Subject matter: Access to declarations of assets and income Keywords: Declaration of assets Assets and income Right to protection of privacy and personal and family life Principle of transparency |
RULING Nº 514/94
22 of September of 1994
Headnotes:
The Court refused to authorise the examination of the declaration of assets and income produced by the President of the Republic, even though the applicant (in the present case the editor of a weekly newspaper) had secured the latter's consent, as the request was based mainly on that consent.
The duty of the Court in granting authorisation to consult declarations of assets is, in each case, to settle potential conflicts of interest between the person making the declaration (i.e. the public office holder) and the third party (public body or private citizen) that wishes to examine the declaration in question. The Court's intervention (and authorisation) are no longer meaningful or justified if a potential conflict of interests does not exist: for example in cases where the public office holder himself allows the third party to have access to the said declaration (which he can always hand over to the interested party).
Summary:
Under Act 4/83 of 2 April persons holding public office are required to submit a declaration of assets and income to the Constitutional Court at the beginning and end of their term of office (Article 120 of the Constitution).
The competence of the Court in such matters is not judicial but administrative (the filing of documents) and is determined by law (not by the Constitution, according to which its competence is «open», as the Constitutional Court has other duties attributed to it by law).
Access to declarations is limited as third parties must prove to the Court that their reason for wishing to consult the declaration is legitimate.
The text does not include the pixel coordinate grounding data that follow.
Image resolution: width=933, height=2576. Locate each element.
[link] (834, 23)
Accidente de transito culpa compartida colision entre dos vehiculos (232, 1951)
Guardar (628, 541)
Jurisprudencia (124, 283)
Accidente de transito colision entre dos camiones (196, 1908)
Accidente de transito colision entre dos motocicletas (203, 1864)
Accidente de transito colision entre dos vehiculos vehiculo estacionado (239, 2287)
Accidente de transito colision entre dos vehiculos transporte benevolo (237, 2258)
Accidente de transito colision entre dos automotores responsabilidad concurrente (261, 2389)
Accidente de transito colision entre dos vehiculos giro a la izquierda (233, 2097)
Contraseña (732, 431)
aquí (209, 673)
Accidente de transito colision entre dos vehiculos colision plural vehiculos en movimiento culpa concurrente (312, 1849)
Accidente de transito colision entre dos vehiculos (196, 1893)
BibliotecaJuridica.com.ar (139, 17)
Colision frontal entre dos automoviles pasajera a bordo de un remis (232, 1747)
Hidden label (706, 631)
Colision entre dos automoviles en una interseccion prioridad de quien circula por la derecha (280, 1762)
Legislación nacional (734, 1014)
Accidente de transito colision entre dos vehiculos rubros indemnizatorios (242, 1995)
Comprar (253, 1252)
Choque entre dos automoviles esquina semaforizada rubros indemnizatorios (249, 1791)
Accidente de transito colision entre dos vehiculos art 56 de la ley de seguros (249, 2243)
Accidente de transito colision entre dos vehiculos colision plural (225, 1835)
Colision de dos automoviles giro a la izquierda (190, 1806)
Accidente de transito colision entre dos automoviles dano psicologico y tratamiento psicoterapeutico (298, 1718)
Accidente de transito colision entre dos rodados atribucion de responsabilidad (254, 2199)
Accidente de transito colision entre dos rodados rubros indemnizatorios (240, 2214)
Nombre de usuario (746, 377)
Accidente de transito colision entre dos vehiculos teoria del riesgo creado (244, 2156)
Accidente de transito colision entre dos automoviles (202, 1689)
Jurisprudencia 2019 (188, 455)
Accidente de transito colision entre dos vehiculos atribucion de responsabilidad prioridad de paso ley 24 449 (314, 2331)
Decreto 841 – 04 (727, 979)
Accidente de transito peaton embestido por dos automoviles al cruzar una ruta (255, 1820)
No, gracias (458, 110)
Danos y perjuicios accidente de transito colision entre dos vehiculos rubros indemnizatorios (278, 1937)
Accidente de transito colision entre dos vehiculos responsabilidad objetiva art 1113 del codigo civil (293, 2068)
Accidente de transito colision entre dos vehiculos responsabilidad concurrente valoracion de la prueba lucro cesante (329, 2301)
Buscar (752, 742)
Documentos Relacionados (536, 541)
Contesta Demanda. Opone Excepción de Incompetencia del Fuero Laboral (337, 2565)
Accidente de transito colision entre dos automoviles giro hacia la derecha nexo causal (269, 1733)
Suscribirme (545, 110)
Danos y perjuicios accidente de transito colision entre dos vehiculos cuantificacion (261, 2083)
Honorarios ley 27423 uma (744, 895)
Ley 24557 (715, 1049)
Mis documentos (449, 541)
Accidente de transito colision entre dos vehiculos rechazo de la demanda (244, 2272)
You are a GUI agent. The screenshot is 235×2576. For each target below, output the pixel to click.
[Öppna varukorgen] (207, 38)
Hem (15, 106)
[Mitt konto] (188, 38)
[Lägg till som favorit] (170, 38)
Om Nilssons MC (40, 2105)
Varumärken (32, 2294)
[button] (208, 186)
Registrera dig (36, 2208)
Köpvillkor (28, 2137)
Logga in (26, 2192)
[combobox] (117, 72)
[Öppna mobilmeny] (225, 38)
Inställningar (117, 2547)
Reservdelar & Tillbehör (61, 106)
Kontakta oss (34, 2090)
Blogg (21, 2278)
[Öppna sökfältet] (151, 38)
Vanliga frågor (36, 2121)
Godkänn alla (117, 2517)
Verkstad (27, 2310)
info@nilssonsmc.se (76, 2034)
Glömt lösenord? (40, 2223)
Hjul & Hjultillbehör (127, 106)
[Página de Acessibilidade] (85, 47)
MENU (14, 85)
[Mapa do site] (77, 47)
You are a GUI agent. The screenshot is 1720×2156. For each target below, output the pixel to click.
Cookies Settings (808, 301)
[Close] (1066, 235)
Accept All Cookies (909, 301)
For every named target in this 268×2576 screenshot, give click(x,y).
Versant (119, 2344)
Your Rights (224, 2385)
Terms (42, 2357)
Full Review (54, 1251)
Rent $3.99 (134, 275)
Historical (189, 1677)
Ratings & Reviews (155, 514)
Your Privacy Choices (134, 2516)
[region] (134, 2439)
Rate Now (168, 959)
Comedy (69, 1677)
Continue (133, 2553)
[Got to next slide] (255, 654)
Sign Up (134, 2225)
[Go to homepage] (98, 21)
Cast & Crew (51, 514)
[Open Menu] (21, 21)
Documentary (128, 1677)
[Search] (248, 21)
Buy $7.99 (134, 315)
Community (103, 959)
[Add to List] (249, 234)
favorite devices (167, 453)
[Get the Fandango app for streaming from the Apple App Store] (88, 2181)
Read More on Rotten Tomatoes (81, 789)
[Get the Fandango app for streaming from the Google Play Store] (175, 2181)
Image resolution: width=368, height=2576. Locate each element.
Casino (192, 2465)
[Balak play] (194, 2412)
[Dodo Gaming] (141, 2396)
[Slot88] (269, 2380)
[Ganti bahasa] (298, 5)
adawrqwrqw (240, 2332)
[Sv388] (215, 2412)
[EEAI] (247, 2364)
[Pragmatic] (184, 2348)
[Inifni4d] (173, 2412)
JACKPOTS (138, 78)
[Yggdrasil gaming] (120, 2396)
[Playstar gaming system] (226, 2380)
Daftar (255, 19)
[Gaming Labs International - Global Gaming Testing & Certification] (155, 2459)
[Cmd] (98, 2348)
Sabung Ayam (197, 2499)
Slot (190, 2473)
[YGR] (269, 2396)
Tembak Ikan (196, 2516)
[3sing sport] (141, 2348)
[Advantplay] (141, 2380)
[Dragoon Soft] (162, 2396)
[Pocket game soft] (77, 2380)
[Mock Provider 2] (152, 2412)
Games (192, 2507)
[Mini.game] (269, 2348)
The Court will then take into account the need to safeguard the right to private and family life.
Supplementary information:
The Court's case-law demands that the legitimate interest in consulting such declarations be clearly justified.
In the present case, it was the first time the Court had been required to rule upon the value of the authorisation granted by the public office holder himself.
Judgment no. 515/94 confirms the case-law as it refuses journalists the right to use the person's consent as justification for consulting the declarations. The request was similar: it was submitted by the editor of another weekly newspaper and concerned approximately ten holders of various public offices (who, either in writing or in public declarations, had also authorised access to the declarations they had submitted to the Court).